Why have properties in NZ become so expensive?

Despite a slow start to the year, REINZ’s House Price Index report shows New Zealand’s property market to be picking up speed, with property prices set to continue their uphill ascent.

Released last month, the report shows the national median property price has increased to $546,000 - a 10% growth from March 2016 and a new record median for the country. Twelve of the country’s regions have also broken current pricing records, with Auckland’s median sale price now sitting at $890,000. At almost 10 times the average national wage, the city is now considered one the most expensive markets in the world.
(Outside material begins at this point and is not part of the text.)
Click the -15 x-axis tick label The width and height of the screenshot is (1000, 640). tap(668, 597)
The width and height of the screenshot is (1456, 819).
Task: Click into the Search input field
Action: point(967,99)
There are a number of factors fuelling house price inflation, but the fundamental issue lies in the mismatch between supply and demand. New Zealand is an attractive market to local and overseas investors thanks to its consistent economic growth and stable government, and population growth is predicted to remain strong over the coming years. Coupled with the high rate of inward migration, demand for property is continuously increasing, thus driving up costs. Some reports suggest Auckland alone has a shortage of up to 35,000 homes.

Additionally, low interest rates have also driven up the demand for property, allowing homeowners to take out mortgages they otherwise wouldn’t have been able to afford, and resulting in an increase in household debt.

Although some efforts are being made to create new homes, the process is both slow and expensive. With less land on offer, it can be hard to find areas suitable for large-scale developments. Many available sites are more difficult (and as a result, more expensive) to build on, and liability rules for the industry as well as council involvement means the process can be thwarted with issues. New developments also require complex and expensive infrastructure (water, transport, etc.), which can be problematic to finance.

Higher mortgage rates, LVR restrictions and tighter controls have been introduced as a means to ease the growth of the market, however, the mismatch between supply and demand is likely to support a continuous increase in property prices for the foreseeable future.